Activity: The complete listing should be restated word for word.

### Provided material

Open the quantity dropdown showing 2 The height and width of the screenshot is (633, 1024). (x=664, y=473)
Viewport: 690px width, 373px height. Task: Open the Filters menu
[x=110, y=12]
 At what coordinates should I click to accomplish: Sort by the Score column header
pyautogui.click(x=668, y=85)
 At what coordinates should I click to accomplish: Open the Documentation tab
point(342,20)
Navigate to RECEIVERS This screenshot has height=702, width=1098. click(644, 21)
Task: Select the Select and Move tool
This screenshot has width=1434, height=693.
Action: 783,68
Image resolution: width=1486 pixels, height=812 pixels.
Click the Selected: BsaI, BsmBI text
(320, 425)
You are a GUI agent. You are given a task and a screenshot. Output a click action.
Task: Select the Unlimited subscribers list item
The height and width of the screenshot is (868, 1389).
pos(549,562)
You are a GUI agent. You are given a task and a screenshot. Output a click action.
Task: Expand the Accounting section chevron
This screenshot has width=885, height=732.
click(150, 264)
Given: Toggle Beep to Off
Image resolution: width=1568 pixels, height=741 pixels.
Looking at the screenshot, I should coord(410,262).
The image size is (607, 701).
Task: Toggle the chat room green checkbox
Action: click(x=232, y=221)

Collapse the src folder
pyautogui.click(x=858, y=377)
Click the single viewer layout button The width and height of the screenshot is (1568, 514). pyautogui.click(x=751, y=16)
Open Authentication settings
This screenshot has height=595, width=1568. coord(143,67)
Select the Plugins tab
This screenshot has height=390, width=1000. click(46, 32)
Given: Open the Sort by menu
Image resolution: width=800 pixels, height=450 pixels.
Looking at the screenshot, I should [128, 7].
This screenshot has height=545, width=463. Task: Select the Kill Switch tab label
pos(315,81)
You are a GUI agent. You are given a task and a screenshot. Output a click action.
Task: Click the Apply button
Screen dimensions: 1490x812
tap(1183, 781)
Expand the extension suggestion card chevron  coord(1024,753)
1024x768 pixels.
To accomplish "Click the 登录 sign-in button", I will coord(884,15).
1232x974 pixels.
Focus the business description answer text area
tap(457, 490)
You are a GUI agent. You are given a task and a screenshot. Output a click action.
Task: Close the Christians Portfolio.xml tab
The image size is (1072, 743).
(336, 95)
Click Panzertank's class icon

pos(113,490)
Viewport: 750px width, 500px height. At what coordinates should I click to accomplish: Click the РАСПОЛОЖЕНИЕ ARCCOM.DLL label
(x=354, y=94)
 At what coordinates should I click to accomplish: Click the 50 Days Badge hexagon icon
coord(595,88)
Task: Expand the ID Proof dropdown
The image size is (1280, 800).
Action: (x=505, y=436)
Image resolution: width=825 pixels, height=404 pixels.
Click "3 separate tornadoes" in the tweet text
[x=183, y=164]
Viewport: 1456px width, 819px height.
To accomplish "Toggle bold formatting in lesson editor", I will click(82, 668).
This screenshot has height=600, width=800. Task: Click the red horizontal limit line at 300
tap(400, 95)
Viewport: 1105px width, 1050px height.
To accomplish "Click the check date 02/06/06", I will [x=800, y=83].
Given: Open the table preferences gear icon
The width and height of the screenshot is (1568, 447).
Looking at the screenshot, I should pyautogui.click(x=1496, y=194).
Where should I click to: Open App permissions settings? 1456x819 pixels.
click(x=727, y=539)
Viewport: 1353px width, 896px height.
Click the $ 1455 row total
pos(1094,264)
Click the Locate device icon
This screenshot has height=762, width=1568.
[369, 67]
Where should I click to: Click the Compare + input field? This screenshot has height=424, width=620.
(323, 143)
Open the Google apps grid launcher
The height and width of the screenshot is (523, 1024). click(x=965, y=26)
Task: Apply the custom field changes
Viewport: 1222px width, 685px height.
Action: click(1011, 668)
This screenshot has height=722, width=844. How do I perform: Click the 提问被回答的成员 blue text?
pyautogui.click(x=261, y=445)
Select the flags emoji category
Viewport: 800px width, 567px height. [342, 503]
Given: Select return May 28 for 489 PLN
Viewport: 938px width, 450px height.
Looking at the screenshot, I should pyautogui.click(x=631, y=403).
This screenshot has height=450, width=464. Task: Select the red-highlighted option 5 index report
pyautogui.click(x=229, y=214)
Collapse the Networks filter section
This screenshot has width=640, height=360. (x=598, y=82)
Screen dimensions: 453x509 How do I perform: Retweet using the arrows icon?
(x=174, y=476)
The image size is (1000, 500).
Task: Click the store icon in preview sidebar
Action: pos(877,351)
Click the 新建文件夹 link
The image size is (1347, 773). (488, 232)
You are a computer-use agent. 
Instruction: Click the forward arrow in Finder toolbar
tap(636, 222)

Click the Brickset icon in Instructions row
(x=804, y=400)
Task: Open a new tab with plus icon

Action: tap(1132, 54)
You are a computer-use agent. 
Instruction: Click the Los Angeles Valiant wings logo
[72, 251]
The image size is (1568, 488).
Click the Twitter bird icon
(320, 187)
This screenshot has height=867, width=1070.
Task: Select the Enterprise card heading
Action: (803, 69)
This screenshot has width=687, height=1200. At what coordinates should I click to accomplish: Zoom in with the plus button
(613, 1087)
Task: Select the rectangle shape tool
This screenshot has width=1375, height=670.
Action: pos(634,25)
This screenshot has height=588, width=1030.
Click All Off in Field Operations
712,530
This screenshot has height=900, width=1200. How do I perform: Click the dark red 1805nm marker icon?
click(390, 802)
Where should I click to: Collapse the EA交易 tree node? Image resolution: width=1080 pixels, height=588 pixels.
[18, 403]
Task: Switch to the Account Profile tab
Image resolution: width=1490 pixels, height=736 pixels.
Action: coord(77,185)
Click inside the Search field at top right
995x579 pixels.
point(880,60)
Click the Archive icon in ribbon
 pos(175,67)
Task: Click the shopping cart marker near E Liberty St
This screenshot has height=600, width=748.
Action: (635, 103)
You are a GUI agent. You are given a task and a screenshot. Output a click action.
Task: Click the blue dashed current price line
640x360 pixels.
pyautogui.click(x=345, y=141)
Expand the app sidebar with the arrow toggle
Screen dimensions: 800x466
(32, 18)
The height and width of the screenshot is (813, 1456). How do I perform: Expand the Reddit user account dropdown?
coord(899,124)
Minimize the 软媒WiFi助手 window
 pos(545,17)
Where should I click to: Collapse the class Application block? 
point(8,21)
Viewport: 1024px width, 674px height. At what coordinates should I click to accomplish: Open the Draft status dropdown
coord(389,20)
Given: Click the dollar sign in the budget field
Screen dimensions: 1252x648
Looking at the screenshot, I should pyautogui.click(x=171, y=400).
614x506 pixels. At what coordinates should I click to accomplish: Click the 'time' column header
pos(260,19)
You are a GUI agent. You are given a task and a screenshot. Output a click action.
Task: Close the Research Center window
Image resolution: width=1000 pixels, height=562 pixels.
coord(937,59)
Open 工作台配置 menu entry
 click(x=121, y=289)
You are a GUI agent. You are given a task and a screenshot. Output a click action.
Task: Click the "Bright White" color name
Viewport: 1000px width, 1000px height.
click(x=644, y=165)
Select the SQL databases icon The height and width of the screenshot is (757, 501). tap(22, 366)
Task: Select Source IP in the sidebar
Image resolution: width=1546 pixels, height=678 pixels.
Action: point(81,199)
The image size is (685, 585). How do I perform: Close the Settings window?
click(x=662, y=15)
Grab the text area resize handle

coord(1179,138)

######

Expected answer:
Open the quantity dropdown showing 2 The height and width of the screenshot is (633, 1024). (x=664, y=473)
Viewport: 690px width, 373px height. Task: Open the Filters menu
[x=110, y=12]
 At what coordinates should I click to accomplish: Sort by the Score column header
pyautogui.click(x=668, y=85)
 At what coordinates should I click to accomplish: Open the Documentation tab
point(342,20)
Navigate to RECEIVERS This screenshot has height=702, width=1098. click(644, 21)
Task: Select the Select and Move tool
This screenshot has width=1434, height=693.
Action: 783,68
Image resolution: width=1486 pixels, height=812 pixels.
Click the Selected: BsaI, BsmBI text
(320, 425)
You are a GUI agent. You are given a task and a screenshot. Output a click action.
Task: Select the Unlimited subscribers list item
The height and width of the screenshot is (868, 1389).
pos(549,562)
You are a GUI agent. You are given a task and a screenshot. Output a click action.
Task: Expand the Accounting section chevron
This screenshot has width=885, height=732.
click(150, 264)
Given: Toggle Beep to Off
Image resolution: width=1568 pixels, height=741 pixels.
Looking at the screenshot, I should coord(410,262).
The image size is (607, 701).
Task: Toggle the chat room green checkbox
Action: click(x=232, y=221)

Collapse the src folder
pyautogui.click(x=858, y=377)
Click the single viewer layout button The width and height of the screenshot is (1568, 514). pyautogui.click(x=751, y=16)
Open Authentication settings
This screenshot has height=595, width=1568. coord(143,67)
Select the Plugins tab
This screenshot has height=390, width=1000. click(46, 32)
Given: Open the Sort by menu
Image resolution: width=800 pixels, height=450 pixels.
Looking at the screenshot, I should [128, 7].
This screenshot has height=545, width=463. Task: Select the Kill Switch tab label
pos(315,81)
You are a GUI agent. You are given a task and a screenshot. Output a click action.
Task: Click the Apply button
Screen dimensions: 1490x812
tap(1183, 781)
Expand the extension suggestion card chevron  coord(1024,753)
1024x768 pixels.
To accomplish "Click the 登录 sign-in button", I will coord(884,15).
1232x974 pixels.
Focus the business description answer text area
tap(457, 490)
You are a GUI agent. You are given a task and a screenshot. Output a click action.
Task: Close the Christians Portfolio.xml tab
The image size is (1072, 743).
(336, 95)
Click Panzertank's class icon

pos(113,490)
Viewport: 750px width, 500px height. At what coordinates should I click to accomplish: Click the РАСПОЛОЖЕНИЕ ARCCOM.DLL label
(x=354, y=94)
 At what coordinates should I click to accomplish: Click the 50 Days Badge hexagon icon
coord(595,88)
Task: Expand the ID Proof dropdown
The image size is (1280, 800).
Action: (x=505, y=436)
Image resolution: width=825 pixels, height=404 pixels.
Click "3 separate tornadoes" in the tweet text
[x=183, y=164]
Viewport: 1456px width, 819px height.
To accomplish "Toggle bold formatting in lesson editor", I will click(82, 668).
This screenshot has height=600, width=800. Task: Click the red horizontal limit line at 300
tap(400, 95)
Viewport: 1105px width, 1050px height.
To accomplish "Click the check date 02/06/06", I will [x=800, y=83].
Given: Open the table preferences gear icon
The width and height of the screenshot is (1568, 447).
Looking at the screenshot, I should pyautogui.click(x=1496, y=194).
Where should I click to: Open App permissions settings? 1456x819 pixels.
click(x=727, y=539)
Viewport: 1353px width, 896px height.
Click the $ 1455 row total
pos(1094,264)
Click the Locate device icon
This screenshot has height=762, width=1568.
[369, 67]
Where should I click to: Click the Compare + input field? This screenshot has height=424, width=620.
(323, 143)
Open the Google apps grid launcher
The height and width of the screenshot is (523, 1024). click(x=965, y=26)
Task: Apply the custom field changes
Viewport: 1222px width, 685px height.
Action: click(1011, 668)
This screenshot has height=722, width=844. How do I perform: Click the 提问被回答的成员 blue text?
pyautogui.click(x=261, y=445)
Select the flags emoji category
Viewport: 800px width, 567px height. [342, 503]
Given: Select return May 28 for 489 PLN
Viewport: 938px width, 450px height.
Looking at the screenshot, I should pyautogui.click(x=631, y=403).
This screenshot has height=450, width=464. Task: Select the red-highlighted option 5 index report
pyautogui.click(x=229, y=214)
Collapse the Networks filter section
This screenshot has width=640, height=360. (x=598, y=82)
Screen dimensions: 453x509 How do I perform: Retweet using the arrows icon?
(x=174, y=476)
The image size is (1000, 500).
Task: Click the store icon in preview sidebar
Action: pos(877,351)
Click the 新建文件夹 link
The image size is (1347, 773). (488, 232)
You are a computer-use agent. 
Instruction: Click the forward arrow in Finder toolbar
tap(636, 222)

Click the Brickset icon in Instructions row
(x=804, y=400)
Task: Open a new tab with plus icon

Action: tap(1132, 54)
You are a computer-use agent. 
Instruction: Click the Los Angeles Valiant wings logo
[72, 251]
The image size is (1568, 488).
Click the Twitter bird icon
(320, 187)
This screenshot has height=867, width=1070.
Task: Select the Enterprise card heading
Action: (803, 69)
This screenshot has width=687, height=1200. At what coordinates should I click to accomplish: Zoom in with the plus button
(613, 1087)
Task: Select the rectangle shape tool
This screenshot has width=1375, height=670.
Action: pos(634,25)
This screenshot has height=588, width=1030.
Click All Off in Field Operations
712,530
This screenshot has height=900, width=1200. How do I perform: Click the dark red 1805nm marker icon?
click(390, 802)
Where should I click to: Collapse the EA交易 tree node? Image resolution: width=1080 pixels, height=588 pixels.
[18, 403]
Task: Switch to the Account Profile tab
Image resolution: width=1490 pixels, height=736 pixels.
Action: coord(77,185)
Click inside the Search field at top right
995x579 pixels.
point(880,60)
Click the Archive icon in ribbon
 pos(175,67)
Task: Click the shopping cart marker near E Liberty St
This screenshot has height=600, width=748.
Action: (635, 103)
You are a GUI agent. You are given a task and a screenshot. Output a click action.
Task: Click the blue dashed current price line
640x360 pixels.
pyautogui.click(x=345, y=141)
Expand the app sidebar with the arrow toggle
Screen dimensions: 800x466
(32, 18)
The height and width of the screenshot is (813, 1456). How do I perform: Expand the Reddit user account dropdown?
coord(899,124)
Minimize the 软媒WiFi助手 window
 pos(545,17)
Where should I click to: Collapse the class Application block? 
point(8,21)
Viewport: 1024px width, 674px height. At what coordinates should I click to accomplish: Open the Draft status dropdown
coord(389,20)
Given: Click the dollar sign in the budget field
Screen dimensions: 1252x648
Looking at the screenshot, I should pyautogui.click(x=171, y=400).
614x506 pixels. At what coordinates should I click to accomplish: Click the 'time' column header
pos(260,19)
You are a GUI agent. You are given a task and a screenshot. Output a click action.
Task: Close the Research Center window
Image resolution: width=1000 pixels, height=562 pixels.
coord(937,59)
Open 工作台配置 menu entry
 click(x=121, y=289)
You are a GUI agent. You are given a task and a screenshot. Output a click action.
Task: Click the "Bright White" color name
Viewport: 1000px width, 1000px height.
click(x=644, y=165)
Select the SQL databases icon The height and width of the screenshot is (757, 501). tap(22, 366)
Task: Select Source IP in the sidebar
Image resolution: width=1546 pixels, height=678 pixels.
Action: point(81,199)
The image size is (685, 585). How do I perform: Close the Settings window?
click(x=662, y=15)
Grab the text area resize handle

coord(1179,138)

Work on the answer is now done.